Er is die gespletenheid: de heftigheid waarmee je speelt en de grapjes die je tussen de nummers door vertelt.

Pierlé: Dat werkt wel. Je stelt jezelf én de mensen gerust met die mopjes. Want zo noem ik die: mijn mopjes. Al zijn die soms slecht. Dan zegt Koen: Je was niet zo spits vandaag. ( lacht) Het wordt nogal snel een zware boel. Als je de mensen tussen de nummers door de tijd geeft om zich te ontspannen, creëer je bijna een huiskamersfeer. Je ziet dan ook meer de humor in de songs en dat vind ik belangrijk, want voor mezelf zit er veel ironie in. Zeker nu met de muzikanten: we doen graag onnozel. Dat slaat over op het publiek.

Voel je je sowieso niet beter ontspannen op het podium, nu je daar met een groep staat?

Pierlé: Integendeel. Ik ben het zo gewend om alleen te spelen. Dan heb je een enorme vrijheid: als je een fout maakt, geen erg, want dan improviseer je een oplossing. Ook qua tempo is het een aanpassing: ik fietste van traag naar snel en nu moet ik rekening houden met de groep. Dat wijst me weer zwaar op mijn beperkingen. We hebben gelukkig een goeie drummer: hij heeft de autoriteit over het tempo. Het is nog wat zoeken: Helium Sunset is geen evidente plaat om live te spelen. Hoe beter we de nummers onder de knie krijgen, hoe meer vrijheid we ons opnieuw kunnen permitteren. Samen iets aanvoelen, dat is een nieuwe kick voor mij.

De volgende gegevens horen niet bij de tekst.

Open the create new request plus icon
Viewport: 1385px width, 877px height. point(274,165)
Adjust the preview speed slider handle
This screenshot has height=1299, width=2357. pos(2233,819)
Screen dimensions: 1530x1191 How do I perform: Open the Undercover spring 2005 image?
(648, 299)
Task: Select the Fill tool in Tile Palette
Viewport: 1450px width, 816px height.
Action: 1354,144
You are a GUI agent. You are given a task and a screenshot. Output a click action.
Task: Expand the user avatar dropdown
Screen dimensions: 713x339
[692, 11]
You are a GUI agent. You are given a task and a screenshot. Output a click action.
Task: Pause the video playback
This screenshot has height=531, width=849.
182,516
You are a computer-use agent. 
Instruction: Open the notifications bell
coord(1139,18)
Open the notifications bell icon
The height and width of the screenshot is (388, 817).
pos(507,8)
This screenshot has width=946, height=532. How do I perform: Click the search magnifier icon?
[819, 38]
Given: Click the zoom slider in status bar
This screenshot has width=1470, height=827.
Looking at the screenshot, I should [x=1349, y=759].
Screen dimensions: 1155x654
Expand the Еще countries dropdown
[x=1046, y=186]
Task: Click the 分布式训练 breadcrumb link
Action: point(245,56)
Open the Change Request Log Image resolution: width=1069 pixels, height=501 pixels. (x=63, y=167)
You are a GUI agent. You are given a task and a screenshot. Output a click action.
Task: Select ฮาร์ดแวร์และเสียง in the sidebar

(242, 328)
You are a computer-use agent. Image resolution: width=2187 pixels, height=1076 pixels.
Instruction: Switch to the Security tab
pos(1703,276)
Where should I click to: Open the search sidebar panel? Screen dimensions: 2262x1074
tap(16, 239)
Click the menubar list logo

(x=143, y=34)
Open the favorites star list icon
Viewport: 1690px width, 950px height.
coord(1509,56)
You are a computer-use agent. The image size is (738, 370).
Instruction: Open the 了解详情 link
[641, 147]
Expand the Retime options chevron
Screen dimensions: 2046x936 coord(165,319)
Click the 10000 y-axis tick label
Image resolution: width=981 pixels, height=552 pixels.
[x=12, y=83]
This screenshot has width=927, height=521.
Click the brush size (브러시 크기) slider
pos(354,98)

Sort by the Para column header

Ik las in een interview over je schooltijd dat je destijds gepest werd omdat je niet tot een kliek behoorde. Eigenlijk is er nog niet zo gek veel veranderd, want in de muziekwereld lijk je ook alleen te staan. Je past niet echt in een sien.

Pierlé: Dat is een compliment, vind ik. Misschien is dat ondanks mezelf. Je maakt wat je maakt. Zo kweek je een soort eigenheid. Hoe succesvoller je wordt, hoe meer dat ook aanvaard wordt. En zo wordt wat in het begin tegen je werkte plots een kwaliteit.

Er is voor alles een publiek. Alleen moet je het weten te bereiken. Dat is niet evident als je iets doet dat valt buiten wat op dat moment ‘in’ is. Als je de mode volgt, ben je slechts een van de velen. Wij zijn fans van Lambchop, maar als ik die muziek hoor, besef ik: dat niveau halen wij niet. Dus hebben we ook niet de ambitie om in dat vakje van Lambchop te belanden. We vragen ons soms af: wat willen we nu met die muziek? We willen niet moeilijk doen om moeilijk te doen. Té voor de hand liggend mag het ook niet zijn. Soms zeggen we: we willen avant-garde voor het volk maken. Er moet een innovatief element in zitten, je moet durven experimenteren, maar het moet tegelijk vlot klinken. Ik hoop echt dat de huismoeder het graag hoort. Als je Mud Stories tien keer moest horen om er in te komen, dan moeten met Helium Sunset twee of drie beluisteringen volstaan.